### [Doel]
Geef alle regels hieronder ongewijzigd opnieuw weer.

^^^^

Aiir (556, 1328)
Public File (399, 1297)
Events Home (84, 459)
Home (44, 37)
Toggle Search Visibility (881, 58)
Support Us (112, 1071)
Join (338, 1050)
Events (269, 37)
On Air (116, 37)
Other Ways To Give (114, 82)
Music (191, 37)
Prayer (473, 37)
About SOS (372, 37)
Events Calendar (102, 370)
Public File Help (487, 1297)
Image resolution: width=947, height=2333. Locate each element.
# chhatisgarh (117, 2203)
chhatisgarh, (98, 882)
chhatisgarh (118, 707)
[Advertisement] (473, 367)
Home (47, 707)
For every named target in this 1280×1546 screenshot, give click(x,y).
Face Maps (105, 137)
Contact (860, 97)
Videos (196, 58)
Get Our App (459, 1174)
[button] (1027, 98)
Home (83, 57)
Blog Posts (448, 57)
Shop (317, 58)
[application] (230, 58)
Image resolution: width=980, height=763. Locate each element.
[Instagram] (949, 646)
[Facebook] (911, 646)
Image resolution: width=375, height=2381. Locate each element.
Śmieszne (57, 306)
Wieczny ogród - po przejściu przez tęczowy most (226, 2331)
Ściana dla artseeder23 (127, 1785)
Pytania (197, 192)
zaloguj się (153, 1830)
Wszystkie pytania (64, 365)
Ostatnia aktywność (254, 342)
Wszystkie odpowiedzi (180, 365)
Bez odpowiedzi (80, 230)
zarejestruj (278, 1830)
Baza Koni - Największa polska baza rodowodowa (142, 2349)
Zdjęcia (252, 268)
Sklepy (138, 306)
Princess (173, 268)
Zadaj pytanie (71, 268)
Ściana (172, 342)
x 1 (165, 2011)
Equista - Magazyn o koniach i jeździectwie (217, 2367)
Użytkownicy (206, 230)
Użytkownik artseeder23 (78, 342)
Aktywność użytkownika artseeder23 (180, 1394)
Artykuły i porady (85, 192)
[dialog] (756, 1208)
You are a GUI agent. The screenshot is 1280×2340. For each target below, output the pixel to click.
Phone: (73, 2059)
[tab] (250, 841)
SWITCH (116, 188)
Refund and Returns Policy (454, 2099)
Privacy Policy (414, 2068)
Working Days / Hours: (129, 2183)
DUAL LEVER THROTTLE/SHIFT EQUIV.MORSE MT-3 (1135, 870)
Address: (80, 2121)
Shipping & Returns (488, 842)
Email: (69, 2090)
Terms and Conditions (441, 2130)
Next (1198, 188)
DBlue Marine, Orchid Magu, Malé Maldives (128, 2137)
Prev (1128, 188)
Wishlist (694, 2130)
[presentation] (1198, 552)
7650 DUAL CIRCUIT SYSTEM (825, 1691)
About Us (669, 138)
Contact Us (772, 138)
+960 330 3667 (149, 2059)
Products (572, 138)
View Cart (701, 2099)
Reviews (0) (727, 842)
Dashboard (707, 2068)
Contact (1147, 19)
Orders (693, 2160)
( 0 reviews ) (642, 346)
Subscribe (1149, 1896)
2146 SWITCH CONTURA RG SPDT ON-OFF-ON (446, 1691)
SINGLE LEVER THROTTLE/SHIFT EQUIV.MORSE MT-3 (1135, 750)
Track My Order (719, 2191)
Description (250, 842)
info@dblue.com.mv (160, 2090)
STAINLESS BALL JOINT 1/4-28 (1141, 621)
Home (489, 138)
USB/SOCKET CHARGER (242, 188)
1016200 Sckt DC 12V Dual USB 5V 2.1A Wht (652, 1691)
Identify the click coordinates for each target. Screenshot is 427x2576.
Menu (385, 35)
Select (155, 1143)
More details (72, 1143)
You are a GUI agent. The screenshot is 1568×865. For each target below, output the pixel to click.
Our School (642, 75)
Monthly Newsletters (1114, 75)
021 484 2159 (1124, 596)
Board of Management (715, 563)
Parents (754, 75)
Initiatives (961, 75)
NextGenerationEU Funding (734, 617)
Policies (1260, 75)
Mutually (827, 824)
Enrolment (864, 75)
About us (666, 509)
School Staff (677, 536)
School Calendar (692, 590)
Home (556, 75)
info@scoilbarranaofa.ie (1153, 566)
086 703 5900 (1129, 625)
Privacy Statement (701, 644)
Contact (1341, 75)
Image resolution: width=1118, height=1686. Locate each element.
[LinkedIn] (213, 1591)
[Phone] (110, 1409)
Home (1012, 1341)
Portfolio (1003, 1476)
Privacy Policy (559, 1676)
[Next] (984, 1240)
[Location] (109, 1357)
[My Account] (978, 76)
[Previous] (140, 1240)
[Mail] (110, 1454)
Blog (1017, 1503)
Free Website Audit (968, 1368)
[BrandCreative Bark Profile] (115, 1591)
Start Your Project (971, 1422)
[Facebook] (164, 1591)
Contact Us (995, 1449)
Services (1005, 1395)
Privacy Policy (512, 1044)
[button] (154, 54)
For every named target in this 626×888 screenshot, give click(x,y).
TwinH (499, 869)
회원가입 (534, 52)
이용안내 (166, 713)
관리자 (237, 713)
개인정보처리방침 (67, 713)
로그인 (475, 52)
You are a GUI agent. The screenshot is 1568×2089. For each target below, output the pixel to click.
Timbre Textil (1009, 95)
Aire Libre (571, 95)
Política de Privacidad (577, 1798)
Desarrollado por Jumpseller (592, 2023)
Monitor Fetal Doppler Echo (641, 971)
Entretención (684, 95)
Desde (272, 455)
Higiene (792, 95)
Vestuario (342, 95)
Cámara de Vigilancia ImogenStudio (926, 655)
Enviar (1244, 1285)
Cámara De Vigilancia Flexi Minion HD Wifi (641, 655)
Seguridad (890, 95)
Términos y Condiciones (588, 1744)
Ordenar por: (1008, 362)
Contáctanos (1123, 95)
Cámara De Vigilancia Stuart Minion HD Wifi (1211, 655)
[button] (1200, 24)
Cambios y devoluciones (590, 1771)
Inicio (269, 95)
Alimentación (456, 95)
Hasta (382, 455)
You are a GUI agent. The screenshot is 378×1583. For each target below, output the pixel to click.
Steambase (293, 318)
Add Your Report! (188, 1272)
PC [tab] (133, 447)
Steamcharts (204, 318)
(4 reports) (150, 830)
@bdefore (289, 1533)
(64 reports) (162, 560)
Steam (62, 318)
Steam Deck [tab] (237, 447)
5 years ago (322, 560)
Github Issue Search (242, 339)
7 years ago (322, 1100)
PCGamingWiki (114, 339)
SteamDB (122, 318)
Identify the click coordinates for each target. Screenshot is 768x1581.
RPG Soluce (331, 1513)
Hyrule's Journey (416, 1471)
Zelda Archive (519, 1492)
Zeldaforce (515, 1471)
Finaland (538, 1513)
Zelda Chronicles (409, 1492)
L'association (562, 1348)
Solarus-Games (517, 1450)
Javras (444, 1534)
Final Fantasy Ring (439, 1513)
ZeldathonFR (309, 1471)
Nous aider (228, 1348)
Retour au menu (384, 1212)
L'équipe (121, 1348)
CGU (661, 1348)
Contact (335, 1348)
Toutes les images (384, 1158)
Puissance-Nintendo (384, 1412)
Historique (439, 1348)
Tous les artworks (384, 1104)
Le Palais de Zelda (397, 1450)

^^^^

### [Antwoord]
Aiir (556, 1328)
Public File (399, 1297)
Events Home (84, 459)
Home (44, 37)
Toggle Search Visibility (881, 58)
Support Us (112, 1071)
Join (338, 1050)
Events (269, 37)
On Air (116, 37)
Other Ways To Give (114, 82)
Music (191, 37)
Prayer (473, 37)
About SOS (372, 37)
Events Calendar (102, 370)
Public File Help (487, 1297)
Image resolution: width=947, height=2333. Locate each element.
# chhatisgarh (117, 2203)
chhatisgarh, (98, 882)
chhatisgarh (118, 707)
[Advertisement] (473, 367)
Home (47, 707)
For every named target in this 1280×1546 screenshot, give click(x,y).
Face Maps (105, 137)
Contact (860, 97)
Videos (196, 58)
Get Our App (459, 1174)
[button] (1027, 98)
Home (83, 57)
Blog Posts (448, 57)
Shop (317, 58)
[application] (230, 58)
Image resolution: width=980, height=763. Locate each element.
[Instagram] (949, 646)
[Facebook] (911, 646)
Image resolution: width=375, height=2381. Locate each element.
Śmieszne (57, 306)
Wieczny ogród - po przejściu przez tęczowy most (226, 2331)
Ściana dla artseeder23 (127, 1785)
Pytania (197, 192)
zaloguj się (153, 1830)
Wszystkie pytania (64, 365)
Ostatnia aktywność (254, 342)
Wszystkie odpowiedzi (180, 365)
Bez odpowiedzi (80, 230)
zarejestruj (278, 1830)
Baza Koni - Największa polska baza rodowodowa (142, 2349)
Zdjęcia (252, 268)
Sklepy (138, 306)
Princess (173, 268)
Zadaj pytanie (71, 268)
Ściana (172, 342)
x 1 (165, 2011)
Equista - Magazyn o koniach i jeździectwie (217, 2367)
Użytkownicy (206, 230)
Użytkownik artseeder23 (78, 342)
Aktywność użytkownika artseeder23 (180, 1394)
Artykuły i porady (85, 192)
[dialog] (756, 1208)
You are a GUI agent. The screenshot is 1280×2340. For each target below, output the pixel to click.
Phone: (73, 2059)
[tab] (250, 841)
SWITCH (116, 188)
Refund and Returns Policy (454, 2099)
Privacy Policy (414, 2068)
Working Days / Hours: (129, 2183)
DUAL LEVER THROTTLE/SHIFT EQUIV.MORSE MT-3 (1135, 870)
Address: (80, 2121)
Shipping & Returns (488, 842)
Email: (69, 2090)
Terms and Conditions (441, 2130)
Next (1198, 188)
DBlue Marine, Orchid Magu, Malé Maldives (128, 2137)
Prev (1128, 188)
Wishlist (694, 2130)
[presentation] (1198, 552)
7650 DUAL CIRCUIT SYSTEM (825, 1691)
About Us (669, 138)
Contact Us (772, 138)
+960 330 3667 (149, 2059)
Products (572, 138)
View Cart (701, 2099)
Reviews (0) (727, 842)
Dashboard (707, 2068)
Contact (1147, 19)
Orders (693, 2160)
( 0 reviews ) (642, 346)
Subscribe (1149, 1896)
2146 SWITCH CONTURA RG SPDT ON-OFF-ON (446, 1691)
SINGLE LEVER THROTTLE/SHIFT EQUIV.MORSE MT-3 (1135, 750)
Track My Order (719, 2191)
Description (250, 842)
info@dblue.com.mv (160, 2090)
STAINLESS BALL JOINT 1/4-28 (1141, 621)
Home (489, 138)
USB/SOCKET CHARGER (242, 188)
1016200 Sckt DC 12V Dual USB 5V 2.1A Wht (652, 1691)
Identify the click coordinates for each target. Screenshot is 427x2576.
Menu (385, 35)
Select (155, 1143)
More details (72, 1143)
You are a GUI agent. The screenshot is 1568×865. For each target below, output the pixel to click.
Our School (642, 75)
Monthly Newsletters (1114, 75)
021 484 2159 (1124, 596)
Board of Management (715, 563)
Parents (754, 75)
Initiatives (961, 75)
NextGenerationEU Funding (734, 617)
Policies (1260, 75)
Mutually (827, 824)
Enrolment (864, 75)
About us (666, 509)
School Staff (677, 536)
School Calendar (692, 590)
Home (556, 75)
info@scoilbarranaofa.ie (1153, 566)
086 703 5900 (1129, 625)
Privacy Statement (701, 644)
Contact (1341, 75)
Image resolution: width=1118, height=1686. Locate each element.
[LinkedIn] (213, 1591)
[Phone] (110, 1409)
Home (1012, 1341)
Portfolio (1003, 1476)
Privacy Policy (559, 1676)
[Next] (984, 1240)
[Location] (109, 1357)
[My Account] (978, 76)
[Previous] (140, 1240)
[Mail] (110, 1454)
Blog (1017, 1503)
Free Website Audit (968, 1368)
[BrandCreative Bark Profile] (115, 1591)
Start Your Project (971, 1422)
[Facebook] (164, 1591)
Contact Us (995, 1449)
Services (1005, 1395)
Privacy Policy (512, 1044)
[button] (154, 54)
For every named target in this 626×888 screenshot, give click(x,y).
TwinH (499, 869)
회원가입 (534, 52)
이용안내 (166, 713)
관리자 (237, 713)
개인정보처리방침 (67, 713)
로그인 (475, 52)
You are a GUI agent. The screenshot is 1568×2089. For each target below, output the pixel to click.
Timbre Textil (1009, 95)
Aire Libre (571, 95)
Política de Privacidad (577, 1798)
Desarrollado por Jumpseller (592, 2023)
Monitor Fetal Doppler Echo (641, 971)
Entretención (684, 95)
Desde (272, 455)
Higiene (792, 95)
Vestuario (342, 95)
Cámara de Vigilancia ImogenStudio (926, 655)
Enviar (1244, 1285)
Cámara De Vigilancia Flexi Minion HD Wifi (641, 655)
Seguridad (890, 95)
Términos y Condiciones (588, 1744)
Ordenar por: (1008, 362)
Contáctanos (1123, 95)
Cámara De Vigilancia Stuart Minion HD Wifi (1211, 655)
[button] (1200, 24)
Cambios y devoluciones (590, 1771)
Inicio (269, 95)
Alimentación (456, 95)
Hasta (382, 455)
You are a GUI agent. The screenshot is 378×1583. For each target below, output the pixel to click.
Steambase (293, 318)
Add Your Report! (188, 1272)
PC [tab] (133, 447)
Steamcharts (204, 318)
(4 reports) (150, 830)
@bdefore (289, 1533)
(64 reports) (162, 560)
Steam (62, 318)
Steam Deck [tab] (237, 447)
5 years ago (322, 560)
Github Issue Search (242, 339)
7 years ago (322, 1100)
PCGamingWiki (114, 339)
SteamDB (122, 318)
Identify the click coordinates for each target. Screenshot is 768x1581.
RPG Soluce (331, 1513)
Hyrule's Journey (416, 1471)
Zelda Archive (519, 1492)
Zeldaforce (515, 1471)
Finaland (538, 1513)
Zelda Chronicles (409, 1492)
L'association (562, 1348)
Solarus-Games (517, 1450)
Javras (444, 1534)
Final Fantasy Ring (439, 1513)
ZeldathonFR (309, 1471)
Nous aider (228, 1348)
Retour au menu (384, 1212)
L'équipe (121, 1348)
CGU (661, 1348)
Contact (335, 1348)
Toutes les images (384, 1158)
Puissance-Nintendo (384, 1412)
Historique (439, 1348)
Tous les artworks (384, 1104)
Le Palais de Zelda (397, 1450)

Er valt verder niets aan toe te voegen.